▼

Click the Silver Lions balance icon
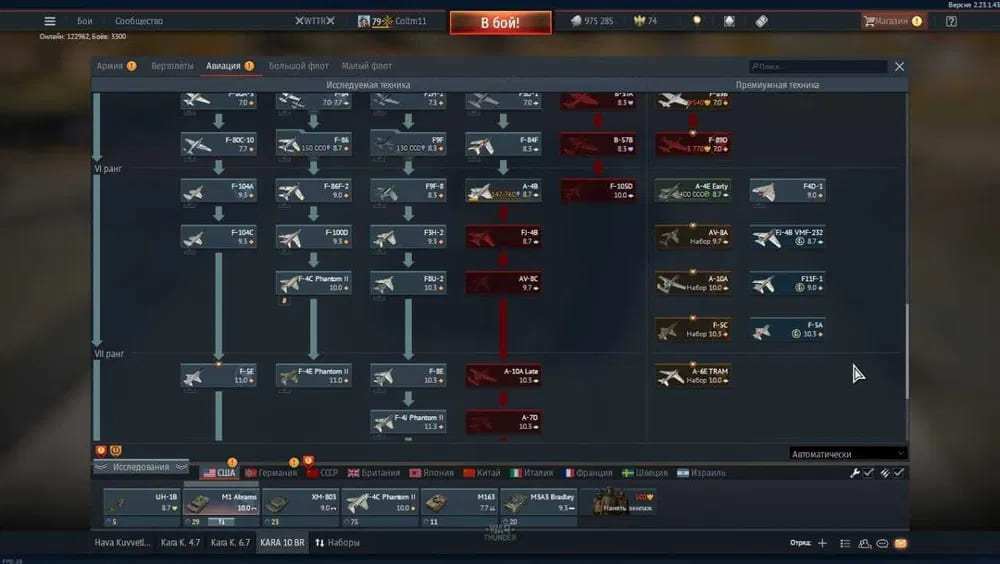The image size is (1000, 564). 576,21
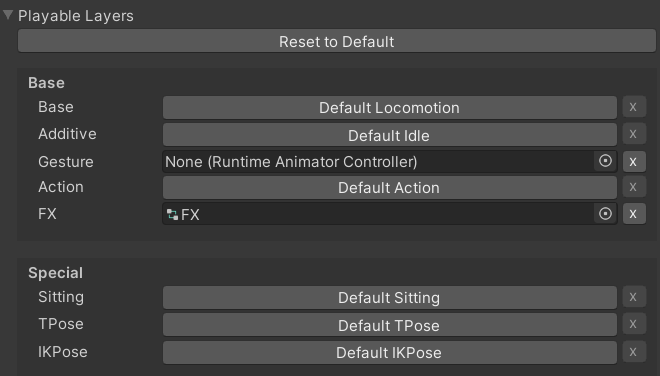Click the Reset to Default button
Viewport: 660px width, 376px height.
337,41
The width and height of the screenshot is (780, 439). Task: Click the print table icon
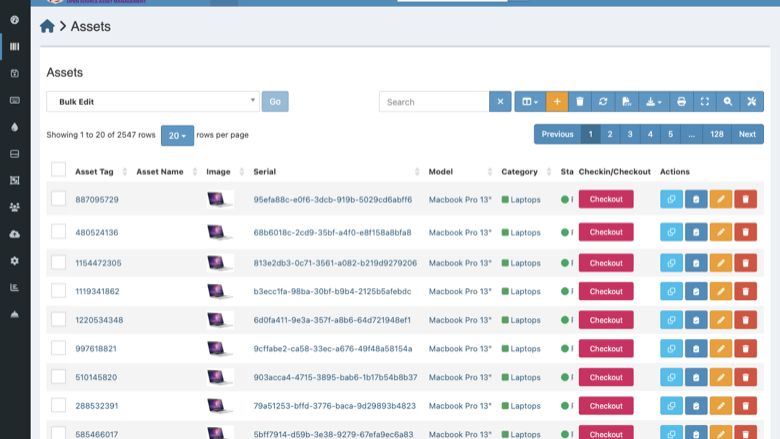pos(681,101)
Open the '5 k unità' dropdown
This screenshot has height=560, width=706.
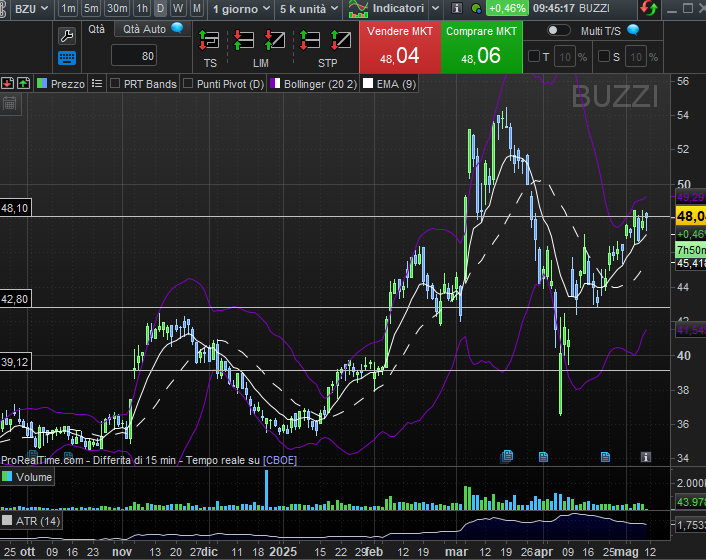(308, 8)
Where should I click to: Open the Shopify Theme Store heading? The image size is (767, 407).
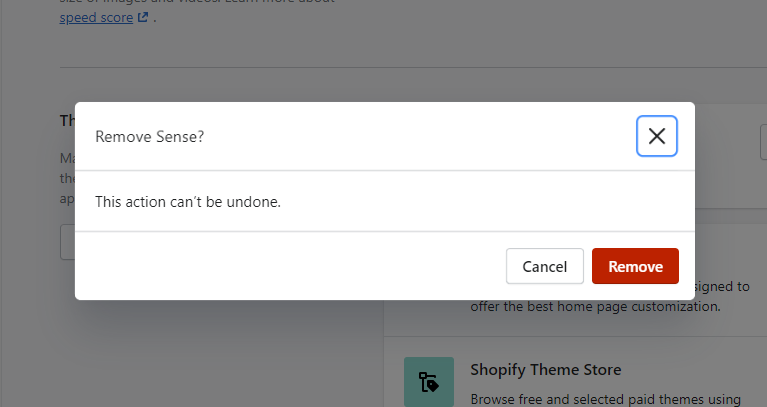click(545, 369)
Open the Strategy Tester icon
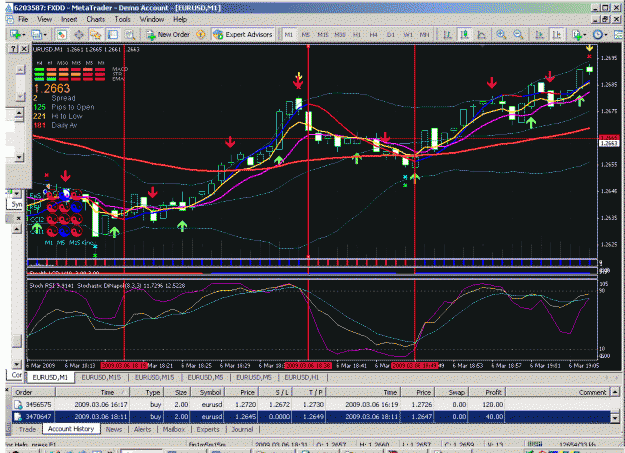The height and width of the screenshot is (453, 625). click(130, 35)
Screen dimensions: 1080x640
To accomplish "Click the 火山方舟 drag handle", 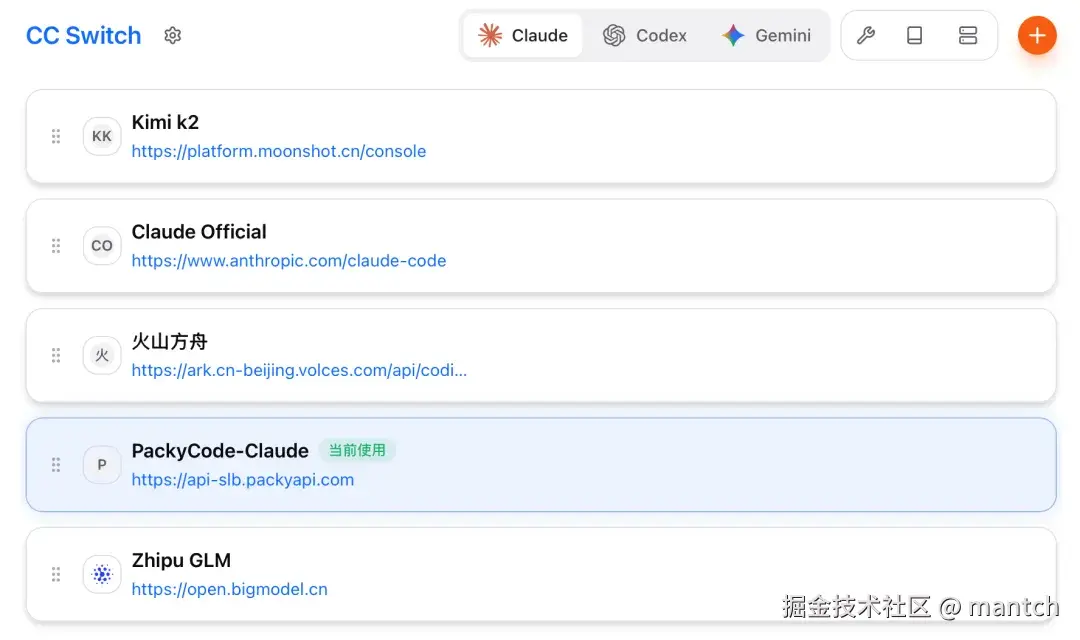I will point(56,355).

▲

Begin at the line in the entries above that has "Open the '5 k unità' dropdown", stop after the line that has "Screen dimensions: 1080x640", and output exactly those lines without pictures.

Exercise response:
Open the '5 k unità' dropdown
This screenshot has height=560, width=706.
(308, 8)
Where should I click to: Open the Shopify Theme Store heading? The image size is (767, 407).
click(545, 369)
Open the Strategy Tester icon
The height and width of the screenshot is (453, 625). click(130, 35)
Screen dimensions: 1080x640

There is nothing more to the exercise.